The ladies feel like they have met the needs of so many in their communities, and while they are still sewing and completing some orders, they are starting to look forward to their next mission that God has planned for them.

“We think that we’re winding down and that we’ve met the need, because we are at the end of this mission and ministry that we started out on,” Williams said. “We think that we have fulfilled most of the needs that we possibly could, and we think it’s time to move on to maybe our next project, whatever that may be.”

Throughout the past couple of months, Williams has taken her machine to Vicksburg on multiple occasions to have it fixed or serviced.

Grubb’s sewing machine died completely and had to be replaced during the process.

“This has been work, but I have thoroughly enjoyed it,” Grubb said. “It has been a lot of fun. We know that we have met a need.”

Williams said part of the fun was everyone looking through their materials and discovering what they already had, although she said she is down to mostly solid colors at this point.

“Our children are so happy we’re doing this, because they’re not going to have to dispose of it all,” Grubb joked.

Others Filling the Need

Rosenthal said that she, Miller, Wlliamson and Moton have made just under 1,000 masks that have gone to Indianola Family Medical Clinic, the Indianola Police Department, the fire department, public works, City Hall, the animal shelter, Greenwood-Leflore Hospital, Indywood, the Health Department, a research lab in Dallas, Texas and other cites, including New Orleans.

“In other words, whoever said, ‘I need a mask’ received a mask,” Rosenthal said. “Every time I thought I was done, I would find out I needed to start on another group.”

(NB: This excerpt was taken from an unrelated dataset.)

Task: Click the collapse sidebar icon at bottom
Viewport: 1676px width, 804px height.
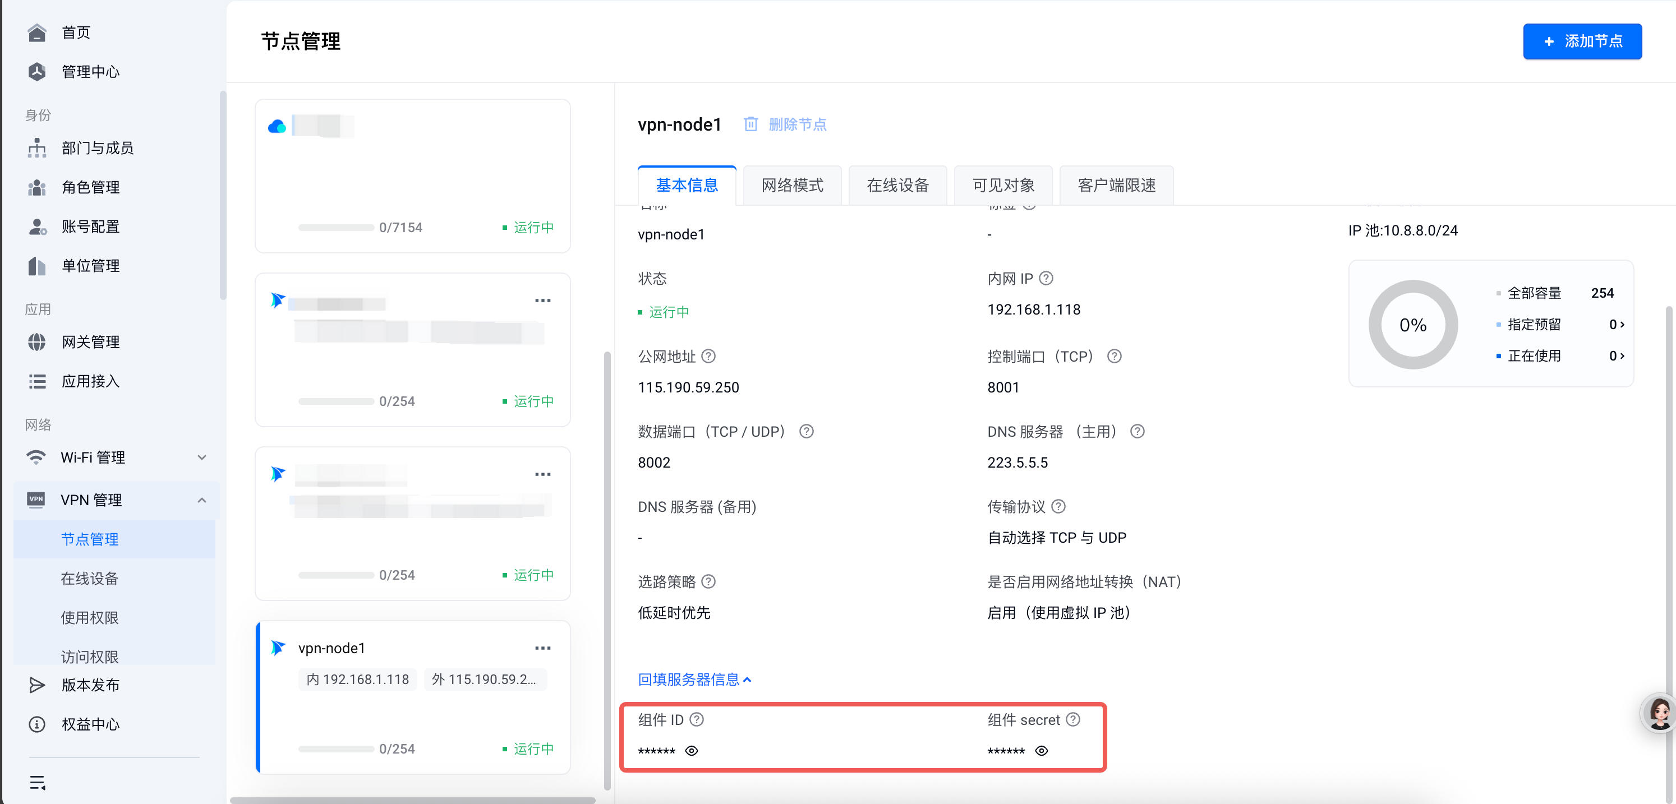Action: [x=37, y=783]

Anna Free from Indianola’s Church of Christ said her group has made well over 100 masks for residents of local nursing homes like Indywood and Indianola Rehabilitation.

“We have also made a few for individuals to wear when going for medical treatments,” Free said.

There have been several others who have contributed masks to individuals and organizations. There are almost too many to name, but they are heroes nonetheless, and have been invaluable during a time of crisis.